Research shows an inverse relationship between how restrictive these laws are and how many providers are available. States with more permissive regulations have more physician assistants and nurse practitioners per capita, which translates into greater access to primary care, especially in underserved areas. The number of physician assistants per 100,000 people grew from about 23 in 1997 to 33 in 2017, but that growth has been uneven, concentrated in states where the political environment favors broader practice authority.

Public Health Funding and Infrastructure

The capacity of your local health department to respond to disease outbreaks, track health data, and run vaccination programs depends almost entirely on political funding decisions. The CDC’s Public Health Infrastructure Grant has awarded over $5 billion to help health departments across the country modernize their operations, with $3.685 billion distributed in fiscal year 2023 alone and smaller amounts in subsequent years. These grants fund basics that most people assume already exist: functional data systems, adequate staffing, and the ability to respond to emerging threats.

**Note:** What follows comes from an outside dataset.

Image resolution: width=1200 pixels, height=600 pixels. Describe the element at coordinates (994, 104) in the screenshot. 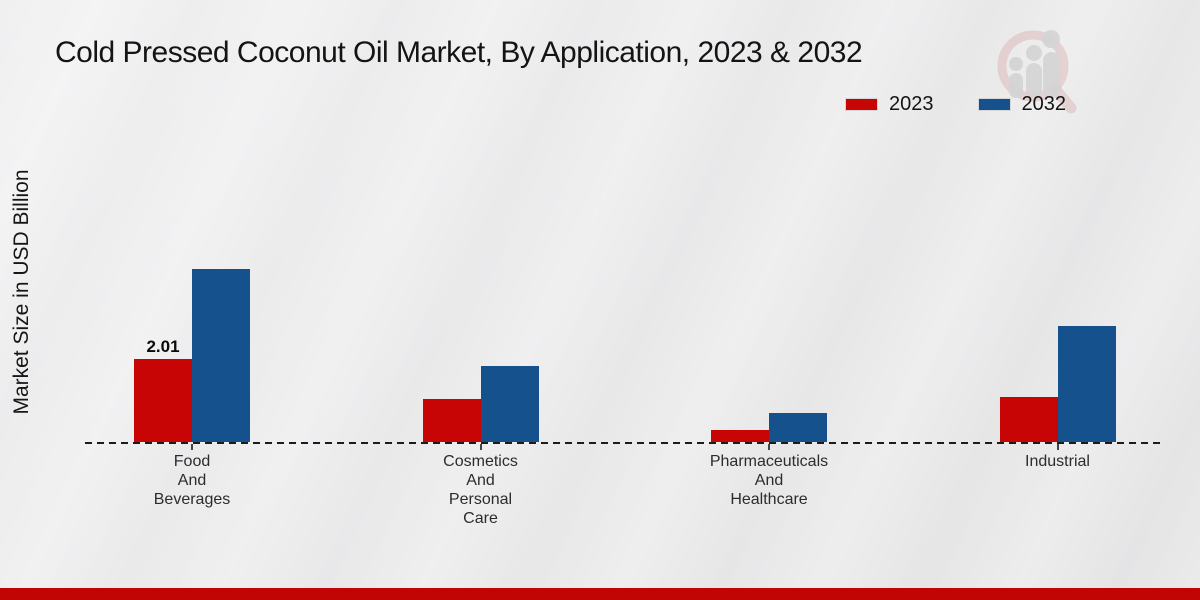

I see `legend-swatch-2032` at that location.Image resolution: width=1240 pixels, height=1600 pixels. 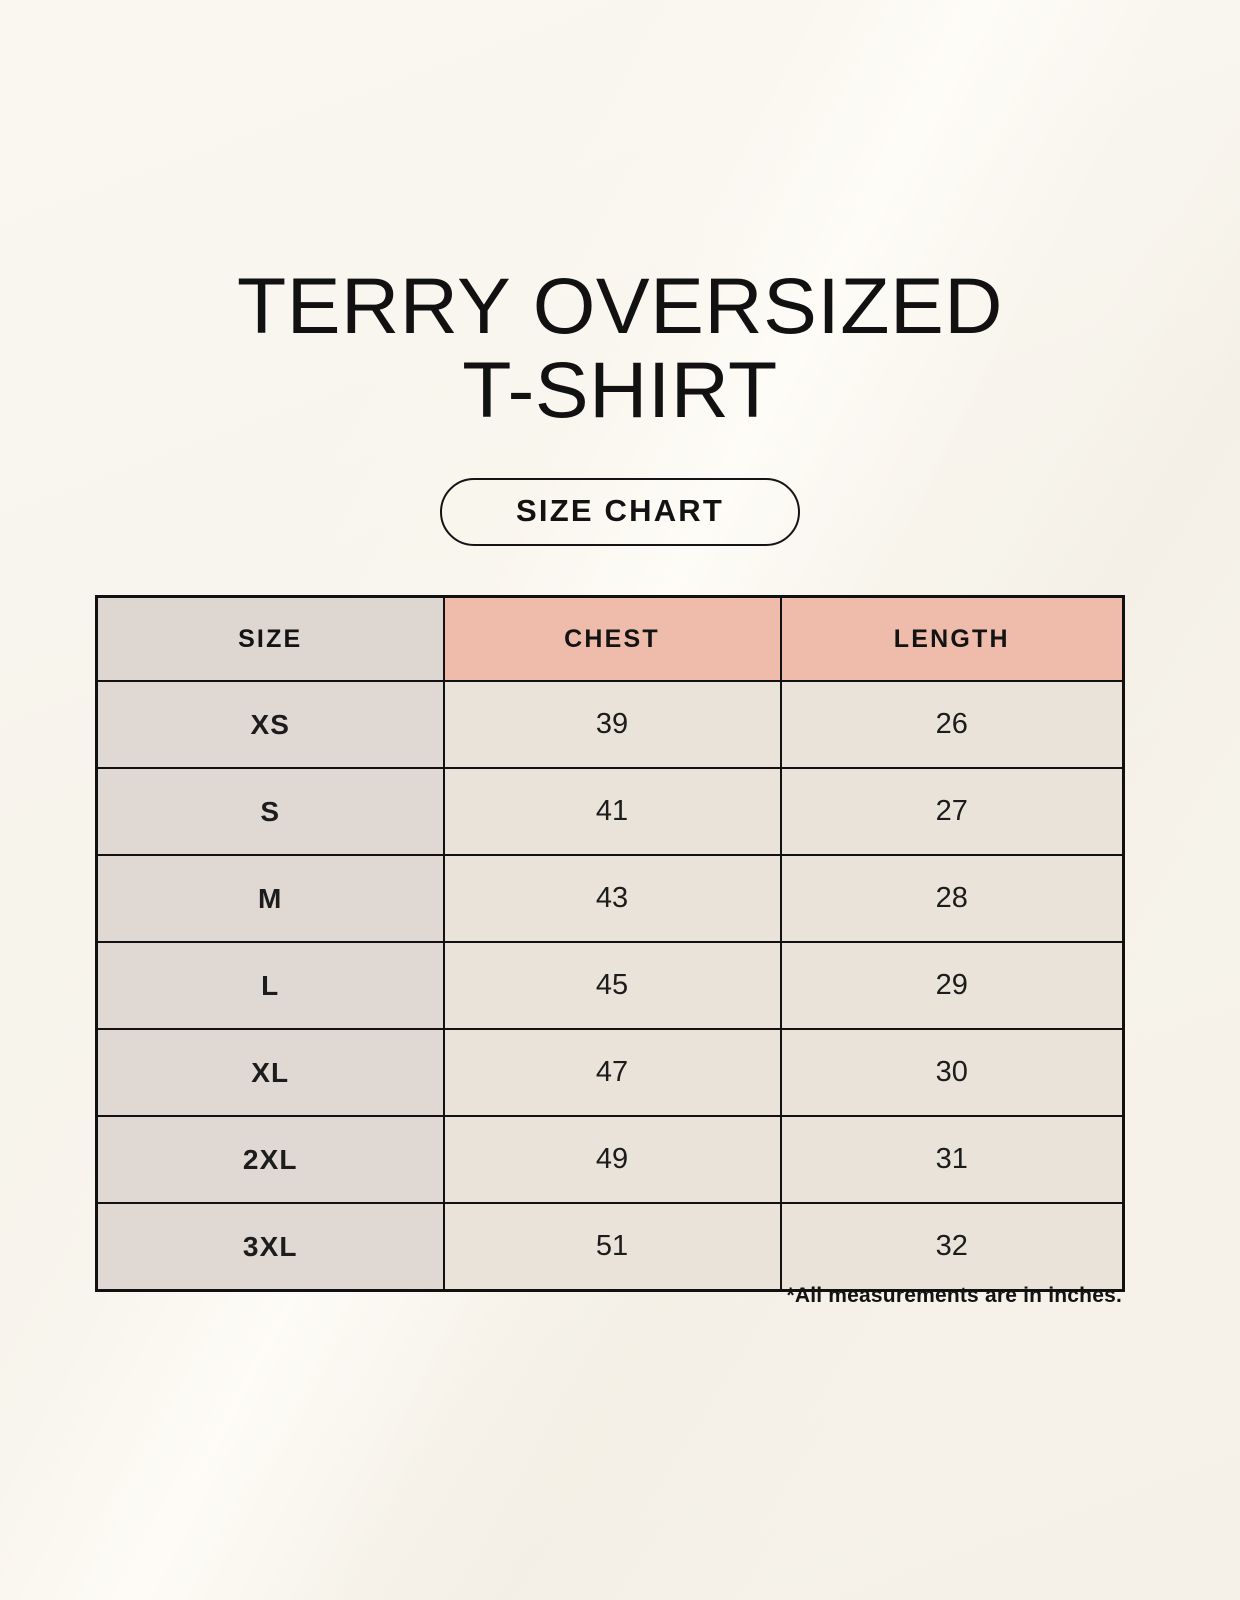 I want to click on table-header-row: SIZE CHEST LENGTH, so click(x=610, y=638).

When political leaders cut public health budgets or redirect funds, the effects aren’t immediately visible. They show up months or years later in slower outbreak detection, weaker environmental monitoring, and reduced community health programs. The COVID-19 pandemic exposed decades of underfunding in local public health systems, a consequence of political choices made long before the virus arrived.

Global Health as a Political Project

Politics doesn’t just shape healthcare within U.S. borders. The President’s Emergency Plan for AIDS Relief, known as PEPFAR, is one of the largest health programs any single country has ever launched. Created by President George W. Bush in 2003 with strong bipartisan congressional support, it has been maintained and expanded across four presidencies. The U.S. has invested nearly $100 billion through PEPFAR and related programs, supporting life-saving HIV treatment for more than 13.3 million people globally and enabling over 2.2 million babies to be born HIV-free.

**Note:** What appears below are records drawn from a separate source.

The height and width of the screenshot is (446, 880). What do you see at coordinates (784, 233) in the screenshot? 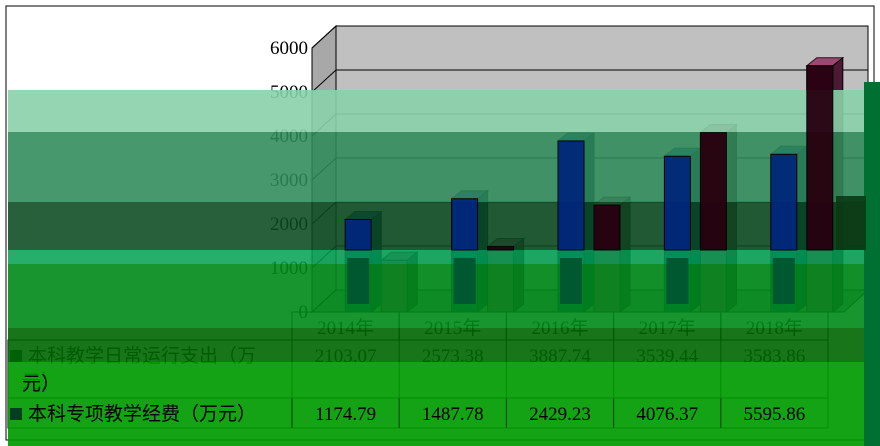
I see `bar-front-s0-c4` at bounding box center [784, 233].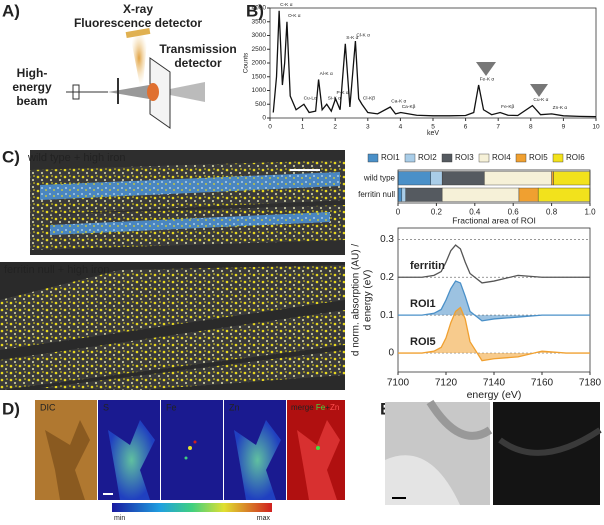 This screenshot has width=604, height=525. I want to click on diagram-label: Transmission, so click(198, 49).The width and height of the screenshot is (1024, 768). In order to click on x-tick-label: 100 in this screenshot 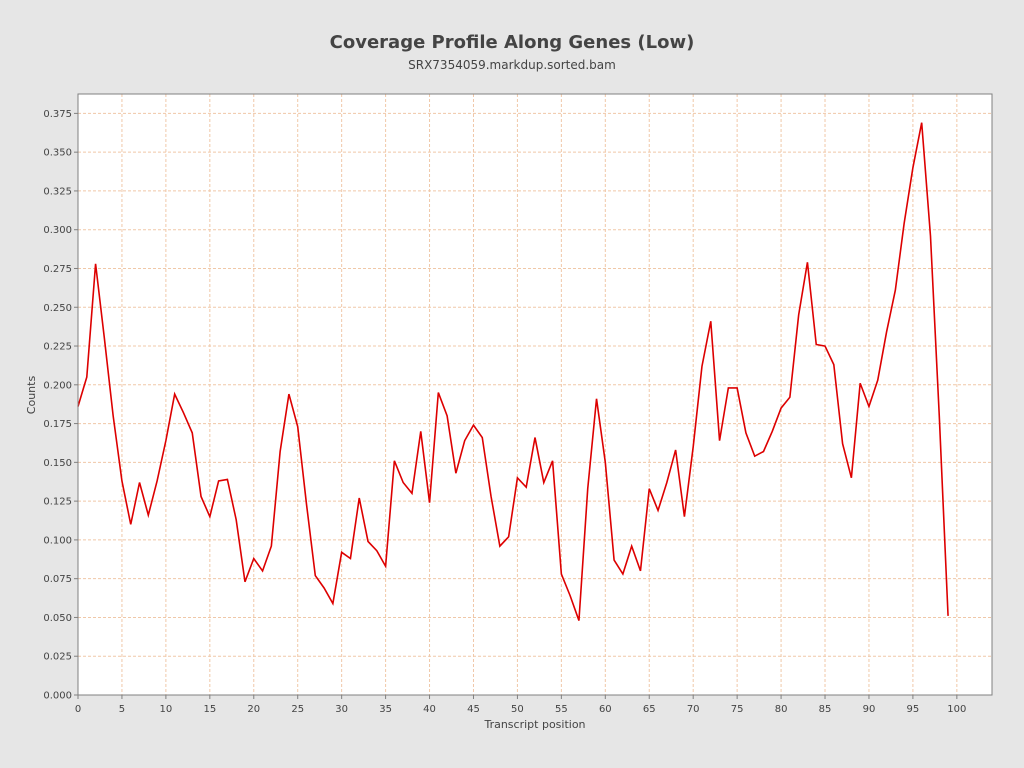, I will do `click(956, 710)`.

By 2021, more than 20 PEPFAR-supported countries had achieved epidemic control of HIV or met international treatment targets. But the program’s future has periodically been in question as political dynamics shift. Reauthorization debates, funding levels, and policy conditions attached to the money all reflect the political priorities of whoever holds power at a given moment. A program that saves millions of lives remains subject to the same political forces as any other line item in the federal budget.

The Framework Behind It All

Public health researchers use the concept of “political determinants of health” to describe how government structure, voting patterns, and policy decisions function as the root causes of health outcomes. The idea is straightforward: before any social factor affects your health (your neighborhood, your income, your exposure to pollution), some political decision created or allowed that condition. Zoning laws determined where the factory was built. Tax policy shaped your income. Legislative votes decided whether your state would expand Medicaid.

This framework identifies three interconnected forces. Government sets the rules and distributes resources. Voting determines who holds power and whose priorities get represented. Policy is the mechanism through which power is exercised, either advancing health equity or deepening existing gaps. These forces are mutually reinforcing: who votes determines who governs, who governs determines what policies pass, and what policies pass determines who stays healthy.